Colormap-Enhanced Vision Transformers for MRI-Based Multiclass (4-Class) Alzheimer's Disease Classification

TL;DR

The paper introduces PseudoColorViT-Alz, a colormap-enhanced Vision Transformer for four-class MRI-based Alzheimer's classification. By converting grayscale MRIs to pseudo-color using a jet colormap, the method leverages ViT’s global self-attention to better capture subtle structural cues, achieving state-of-the-art performance on OASIS-1 with 99.79% accuracy and a perfect AUC of 100%. The approach demonstrates that pseudo-color representations can significantly boost discriminative power in medical imaging when paired with pretrained transformers, offering a robust tool for early detection and clinical decision support.

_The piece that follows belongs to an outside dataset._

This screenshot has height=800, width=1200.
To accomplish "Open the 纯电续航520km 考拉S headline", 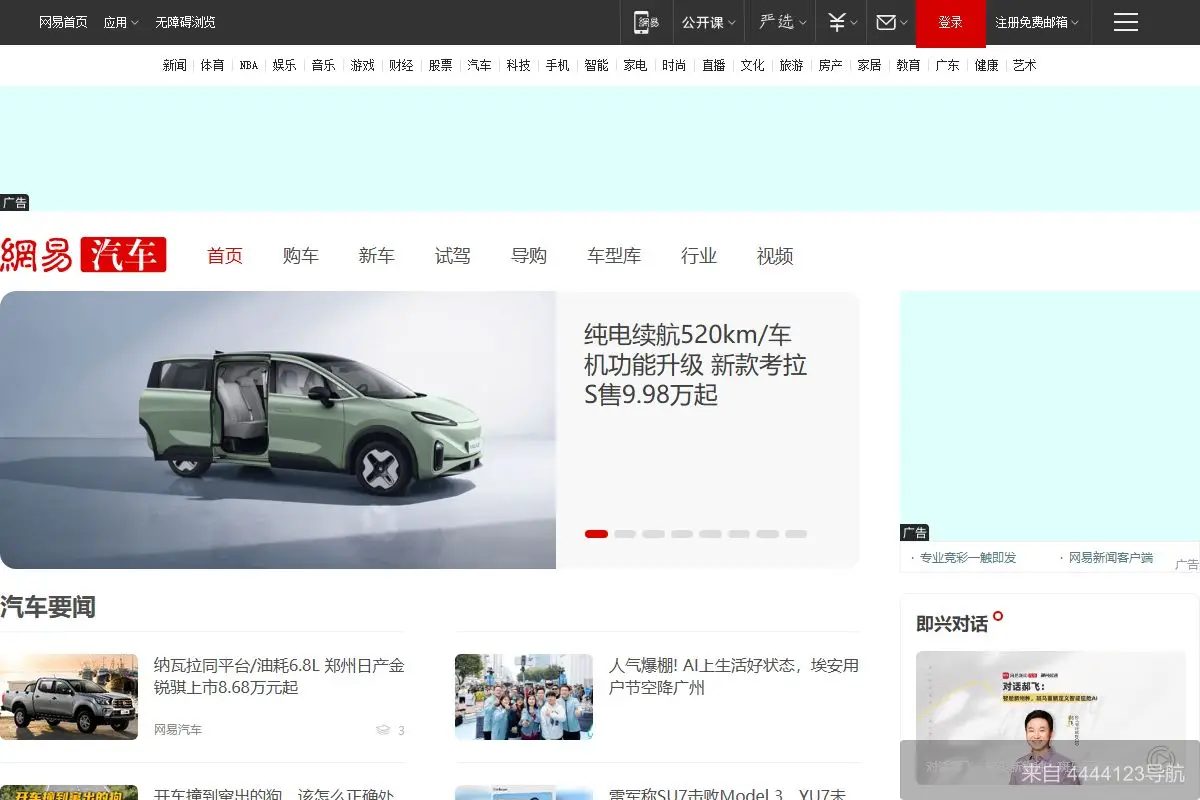I will click(x=697, y=365).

Limitations include validation on additional datasets and exploration of other colormaps to further improve generalization and interpretability.

Abstract

Magnetic Resonance Imaging (MRI) plays a pivotal role in the early diagnosis and monitoring of Alzheimer's disease (AD). However, the subtle structural variations in brain MRI scans often pose challenges for conventional deep learning models to extract discriminative features effectively. In this work, we propose PseudoColorViT-Alz, a colormap-enhanced Vision Transformer framework designed to leverage pseudo-color representations of MRI images for improved Alzheimer's disease classification. By combining colormap transformations with the global feature learning capabilities of Vision Transformers, our method amplifies anatomical texture and contrast cues that are otherwise subdued in standard grayscale MRI scans. We evaluate PseudoColorViT-Alz on the OASIS-1 dataset using a four-class classification setup (non-demented, moderate dementia, mild dementia, and very mild dementia). Our model achieves a state-of-the-art accuracy of 99.79% with an AUC of 100%, surpassing the performance of recent 2024--2025 methods, including CNN-based and Siamese-network approaches, which reported accuracies ranging from 96.1% to 99.68%. These results demonstrate that pseudo-color augmentation combined with Vision Transformers can significantly enhance MRI-based Alzheimer's disease classification. PseudoColorViT-Alz offers a robust and interpretable framework that outperforms current methods, providing a promising tool to support clinical decision-making and early detection of Alzheimer's disease.

Paper Structure

This paper contains 14 sections, 9 equations, 4 figures, 1 table, 1 algorithm.

Figures (4)

  • Figure 1: Representative brain MRI samples from the OASIS-1 dataset illustrating the four Alzheimer’s disease categories used in this study.
  • Figure 2: PseudoColorViT-Alz preprocessing pipeline. Overview of the complete data preprocessing workflow, illustrating the steps from raw brain MRI image acquisition, grayscale conversion, and pseudo-color enhancement to normalization, dataset construction, and input preparation for Vision Transformer–based multiclass Alzheimer’s disease classification.
  • Figure 3: PseudoColorViT pipeline. The proposed framework follows the Vision Transformer architecture introduced in dosovitskiy2021image. A 2D grayscale medical image is first converted into a pseudo-color representation, yielding a three-channel input that preserves anatomical structure while enhancing texture and contrast information. The pseudo-colored image is then partitioned into fixed-size patches, which are linearly projected and augmented with positional encodings. A learnable classification token is appended to the patch sequence and processed by the Transformer encoder. The final encoded representation is passed through a classification head to produce the disease prediction.
  • Figure 4: Performance evaluation of PseudoColorViT-Alz on the OASIS-1 dataset. The left panel shows one-vs-rest ROC curves and corresponding AUC values for each Alzheimer’s disease class, while the right panel presents the confusion matrix illustrating class-wise prediction performance.